─── Data shown

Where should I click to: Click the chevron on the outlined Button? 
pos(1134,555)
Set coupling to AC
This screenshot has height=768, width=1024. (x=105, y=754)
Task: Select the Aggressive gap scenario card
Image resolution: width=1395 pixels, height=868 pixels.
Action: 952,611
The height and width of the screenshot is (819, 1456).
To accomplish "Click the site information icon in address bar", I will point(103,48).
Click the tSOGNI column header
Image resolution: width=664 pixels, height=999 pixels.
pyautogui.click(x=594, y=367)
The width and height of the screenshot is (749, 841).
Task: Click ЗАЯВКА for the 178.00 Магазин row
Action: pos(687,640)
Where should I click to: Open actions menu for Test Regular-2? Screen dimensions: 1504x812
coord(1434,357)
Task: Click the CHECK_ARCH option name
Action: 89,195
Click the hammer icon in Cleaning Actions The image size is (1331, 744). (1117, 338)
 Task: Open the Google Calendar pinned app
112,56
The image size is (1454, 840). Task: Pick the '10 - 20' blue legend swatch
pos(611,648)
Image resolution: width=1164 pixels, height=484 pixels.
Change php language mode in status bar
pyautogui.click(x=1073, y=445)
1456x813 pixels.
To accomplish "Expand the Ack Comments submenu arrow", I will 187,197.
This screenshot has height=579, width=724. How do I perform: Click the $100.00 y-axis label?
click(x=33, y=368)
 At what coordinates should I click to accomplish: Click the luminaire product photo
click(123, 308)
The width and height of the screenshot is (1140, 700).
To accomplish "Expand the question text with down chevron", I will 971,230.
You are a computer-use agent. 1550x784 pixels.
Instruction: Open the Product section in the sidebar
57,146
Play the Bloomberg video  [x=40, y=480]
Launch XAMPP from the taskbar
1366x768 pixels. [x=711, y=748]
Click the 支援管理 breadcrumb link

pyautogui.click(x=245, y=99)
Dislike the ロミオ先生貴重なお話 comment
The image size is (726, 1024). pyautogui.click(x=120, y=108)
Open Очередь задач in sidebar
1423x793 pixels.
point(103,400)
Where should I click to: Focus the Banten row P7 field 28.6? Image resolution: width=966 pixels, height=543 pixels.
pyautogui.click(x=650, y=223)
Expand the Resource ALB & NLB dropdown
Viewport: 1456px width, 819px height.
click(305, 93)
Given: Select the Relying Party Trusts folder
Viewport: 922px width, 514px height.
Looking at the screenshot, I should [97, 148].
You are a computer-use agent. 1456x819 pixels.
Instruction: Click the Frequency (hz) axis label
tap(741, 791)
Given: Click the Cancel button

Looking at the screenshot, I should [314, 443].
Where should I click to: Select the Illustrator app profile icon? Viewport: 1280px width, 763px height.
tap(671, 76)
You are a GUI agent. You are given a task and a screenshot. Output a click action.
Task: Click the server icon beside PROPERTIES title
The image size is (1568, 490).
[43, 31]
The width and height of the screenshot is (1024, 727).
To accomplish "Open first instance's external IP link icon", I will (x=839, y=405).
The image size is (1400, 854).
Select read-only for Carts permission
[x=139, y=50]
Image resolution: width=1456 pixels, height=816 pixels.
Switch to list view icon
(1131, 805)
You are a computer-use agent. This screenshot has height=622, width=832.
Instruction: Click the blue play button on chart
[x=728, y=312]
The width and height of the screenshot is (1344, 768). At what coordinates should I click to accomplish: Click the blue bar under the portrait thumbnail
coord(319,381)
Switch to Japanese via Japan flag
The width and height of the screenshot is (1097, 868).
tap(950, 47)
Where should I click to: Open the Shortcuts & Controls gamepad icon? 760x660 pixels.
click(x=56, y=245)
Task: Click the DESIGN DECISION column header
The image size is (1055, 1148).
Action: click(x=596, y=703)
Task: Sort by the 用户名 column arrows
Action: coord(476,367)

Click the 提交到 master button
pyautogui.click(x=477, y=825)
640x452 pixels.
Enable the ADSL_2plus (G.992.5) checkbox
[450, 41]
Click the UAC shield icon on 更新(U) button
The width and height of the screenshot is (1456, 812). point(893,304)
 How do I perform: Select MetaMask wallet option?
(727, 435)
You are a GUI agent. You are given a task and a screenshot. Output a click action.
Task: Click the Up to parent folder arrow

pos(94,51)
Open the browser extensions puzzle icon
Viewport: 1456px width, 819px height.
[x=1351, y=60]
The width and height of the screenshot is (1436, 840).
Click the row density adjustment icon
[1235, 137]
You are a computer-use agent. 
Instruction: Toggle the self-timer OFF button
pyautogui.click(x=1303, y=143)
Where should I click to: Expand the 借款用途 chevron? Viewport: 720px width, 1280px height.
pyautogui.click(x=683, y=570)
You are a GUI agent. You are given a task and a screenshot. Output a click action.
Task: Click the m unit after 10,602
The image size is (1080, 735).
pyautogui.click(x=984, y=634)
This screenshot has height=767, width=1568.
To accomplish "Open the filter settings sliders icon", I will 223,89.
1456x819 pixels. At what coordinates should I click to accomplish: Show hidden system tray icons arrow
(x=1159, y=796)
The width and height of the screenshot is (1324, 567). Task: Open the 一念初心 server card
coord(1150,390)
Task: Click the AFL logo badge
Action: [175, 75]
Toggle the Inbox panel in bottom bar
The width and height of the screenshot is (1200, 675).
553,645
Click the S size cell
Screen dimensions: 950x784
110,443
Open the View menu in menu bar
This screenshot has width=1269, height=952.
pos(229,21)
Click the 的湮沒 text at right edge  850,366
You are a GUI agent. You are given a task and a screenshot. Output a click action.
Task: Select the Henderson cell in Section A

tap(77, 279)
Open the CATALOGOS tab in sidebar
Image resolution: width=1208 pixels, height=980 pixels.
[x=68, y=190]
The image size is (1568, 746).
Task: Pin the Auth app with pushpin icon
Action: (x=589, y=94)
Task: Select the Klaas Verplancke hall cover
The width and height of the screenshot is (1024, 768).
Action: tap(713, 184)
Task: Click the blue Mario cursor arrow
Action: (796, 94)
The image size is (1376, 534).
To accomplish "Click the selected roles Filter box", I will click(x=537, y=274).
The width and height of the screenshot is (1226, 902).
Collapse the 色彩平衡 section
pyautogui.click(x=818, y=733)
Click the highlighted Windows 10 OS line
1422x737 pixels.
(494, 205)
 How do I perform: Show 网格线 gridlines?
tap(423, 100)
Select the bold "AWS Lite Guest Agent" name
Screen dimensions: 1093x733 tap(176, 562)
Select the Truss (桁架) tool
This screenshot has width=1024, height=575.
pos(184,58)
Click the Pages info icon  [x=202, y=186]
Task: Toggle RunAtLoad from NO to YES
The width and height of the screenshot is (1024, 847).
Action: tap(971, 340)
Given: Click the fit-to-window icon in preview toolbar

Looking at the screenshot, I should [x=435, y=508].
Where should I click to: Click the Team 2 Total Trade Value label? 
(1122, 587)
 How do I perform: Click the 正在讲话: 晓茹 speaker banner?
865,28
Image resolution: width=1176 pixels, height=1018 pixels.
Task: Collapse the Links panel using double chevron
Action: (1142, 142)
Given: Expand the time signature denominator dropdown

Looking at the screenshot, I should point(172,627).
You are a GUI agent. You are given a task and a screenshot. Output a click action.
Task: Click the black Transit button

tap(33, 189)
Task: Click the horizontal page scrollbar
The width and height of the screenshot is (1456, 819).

──────

Copy out every one of the items above, keeping each line unchanged.

Where should I click to: Click the chevron on the outlined Button? 
pos(1134,555)
Set coupling to AC
This screenshot has height=768, width=1024. (x=105, y=754)
Task: Select the Aggressive gap scenario card
Image resolution: width=1395 pixels, height=868 pixels.
Action: 952,611
The height and width of the screenshot is (819, 1456).
To accomplish "Click the site information icon in address bar", I will point(103,48).
Click the tSOGNI column header
Image resolution: width=664 pixels, height=999 pixels.
pyautogui.click(x=594, y=367)
The width and height of the screenshot is (749, 841).
Task: Click ЗАЯВКА for the 178.00 Магазин row
Action: pos(687,640)
Where should I click to: Open actions menu for Test Regular-2? Screen dimensions: 1504x812
coord(1434,357)
Task: Click the CHECK_ARCH option name
Action: 89,195
Click the hammer icon in Cleaning Actions The image size is (1331, 744). (1117, 338)
 Task: Open the Google Calendar pinned app
112,56
The image size is (1454, 840). Task: Pick the '10 - 20' blue legend swatch
pos(611,648)
Image resolution: width=1164 pixels, height=484 pixels.
Change php language mode in status bar
pyautogui.click(x=1073, y=445)
1456x813 pixels.
To accomplish "Expand the Ack Comments submenu arrow", I will 187,197.
This screenshot has height=579, width=724. How do I perform: Click the $100.00 y-axis label?
click(x=33, y=368)
 At what coordinates should I click to accomplish: Click the luminaire product photo
click(123, 308)
The width and height of the screenshot is (1140, 700).
To accomplish "Expand the question text with down chevron", I will 971,230.
You are a computer-use agent. 1550x784 pixels.
Instruction: Open the Product section in the sidebar
57,146
Play the Bloomberg video  [x=40, y=480]
Launch XAMPP from the taskbar
1366x768 pixels. [x=711, y=748]
Click the 支援管理 breadcrumb link

pyautogui.click(x=245, y=99)
Dislike the ロミオ先生貴重なお話 comment
The image size is (726, 1024). pyautogui.click(x=120, y=108)
Open Очередь задач in sidebar
1423x793 pixels.
point(103,400)
Where should I click to: Focus the Banten row P7 field 28.6? Image resolution: width=966 pixels, height=543 pixels.
pyautogui.click(x=650, y=223)
Expand the Resource ALB & NLB dropdown
Viewport: 1456px width, 819px height.
click(305, 93)
Given: Select the Relying Party Trusts folder
Viewport: 922px width, 514px height.
Looking at the screenshot, I should [97, 148].
You are a computer-use agent. 1456x819 pixels.
Instruction: Click the Frequency (hz) axis label
tap(741, 791)
Given: Click the Cancel button

Looking at the screenshot, I should [314, 443].
Where should I click to: Select the Illustrator app profile icon? Viewport: 1280px width, 763px height.
tap(671, 76)
You are a GUI agent. You are given a task and a screenshot. Output a click action.
Task: Click the server icon beside PROPERTIES title
The image size is (1568, 490).
[43, 31]
The width and height of the screenshot is (1024, 727).
To accomplish "Open first instance's external IP link icon", I will (x=839, y=405).
The image size is (1400, 854).
Select read-only for Carts permission
[x=139, y=50]
Image resolution: width=1456 pixels, height=816 pixels.
Switch to list view icon
(1131, 805)
You are a computer-use agent. This screenshot has height=622, width=832.
Instruction: Click the blue play button on chart
[x=728, y=312]
The width and height of the screenshot is (1344, 768). At what coordinates should I click to accomplish: Click the blue bar under the portrait thumbnail
coord(319,381)
Switch to Japanese via Japan flag
The width and height of the screenshot is (1097, 868).
tap(950, 47)
Where should I click to: Open the Shortcuts & Controls gamepad icon? 760x660 pixels.
click(x=56, y=245)
Task: Click the DESIGN DECISION column header
The image size is (1055, 1148).
Action: click(x=596, y=703)
Task: Sort by the 用户名 column arrows
Action: coord(476,367)

Click the 提交到 master button
pyautogui.click(x=477, y=825)
640x452 pixels.
Enable the ADSL_2plus (G.992.5) checkbox
[450, 41]
Click the UAC shield icon on 更新(U) button
The width and height of the screenshot is (1456, 812). point(893,304)
 How do I perform: Select MetaMask wallet option?
(727, 435)
You are a GUI agent. You are given a task and a screenshot. Output a click action.
Task: Click the Up to parent folder arrow

pos(94,51)
Open the browser extensions puzzle icon
Viewport: 1456px width, 819px height.
[x=1351, y=60]
The width and height of the screenshot is (1436, 840).
Click the row density adjustment icon
[1235, 137]
You are a computer-use agent. 
Instruction: Toggle the self-timer OFF button
pyautogui.click(x=1303, y=143)
Where should I click to: Expand the 借款用途 chevron? Viewport: 720px width, 1280px height.
pyautogui.click(x=683, y=570)
You are a GUI agent. You are given a task and a screenshot. Output a click action.
Task: Click the m unit after 10,602
The image size is (1080, 735).
pyautogui.click(x=984, y=634)
This screenshot has height=767, width=1568.
To accomplish "Open the filter settings sliders icon", I will 223,89.
1456x819 pixels. At what coordinates should I click to accomplish: Show hidden system tray icons arrow
(x=1159, y=796)
The width and height of the screenshot is (1324, 567). Task: Open the 一念初心 server card
coord(1150,390)
Task: Click the AFL logo badge
Action: [175, 75]
Toggle the Inbox panel in bottom bar
The width and height of the screenshot is (1200, 675).
553,645
Click the S size cell
Screen dimensions: 950x784
110,443
Open the View menu in menu bar
This screenshot has width=1269, height=952.
pos(229,21)
Click the 的湮沒 text at right edge  850,366
You are a GUI agent. You are given a task and a screenshot. Output a click action.
Task: Select the Henderson cell in Section A

tap(77, 279)
Open the CATALOGOS tab in sidebar
Image resolution: width=1208 pixels, height=980 pixels.
[x=68, y=190]
The image size is (1568, 746).
Task: Pin the Auth app with pushpin icon
Action: (x=589, y=94)
Task: Select the Klaas Verplancke hall cover
The width and height of the screenshot is (1024, 768).
Action: tap(713, 184)
Task: Click the blue Mario cursor arrow
Action: (796, 94)
The image size is (1376, 534).
To accomplish "Click the selected roles Filter box", I will click(x=537, y=274).
The width and height of the screenshot is (1226, 902).
Collapse the 色彩平衡 section
pyautogui.click(x=818, y=733)
Click the highlighted Windows 10 OS line
1422x737 pixels.
(494, 205)
 How do I perform: Show 网格线 gridlines?
tap(423, 100)
Select the bold "AWS Lite Guest Agent" name
Screen dimensions: 1093x733 tap(176, 562)
Select the Truss (桁架) tool
This screenshot has width=1024, height=575.
pos(184,58)
Click the Pages info icon  [x=202, y=186]
Task: Toggle RunAtLoad from NO to YES
The width and height of the screenshot is (1024, 847).
Action: tap(971, 340)
Given: Click the fit-to-window icon in preview toolbar

Looking at the screenshot, I should [x=435, y=508].
Where should I click to: Click the Team 2 Total Trade Value label? 
(1122, 587)
 How do I perform: Click the 正在讲话: 晓茹 speaker banner?
865,28
Image resolution: width=1176 pixels, height=1018 pixels.
Task: Collapse the Links panel using double chevron
Action: (1142, 142)
Given: Expand the time signature denominator dropdown

Looking at the screenshot, I should point(172,627).
You are a GUI agent. You are given a task and a screenshot. Output a click action.
Task: Click the black Transit button

tap(33, 189)
Task: Click the horizontal page scrollbar
The width and height of the screenshot is (1456, 819).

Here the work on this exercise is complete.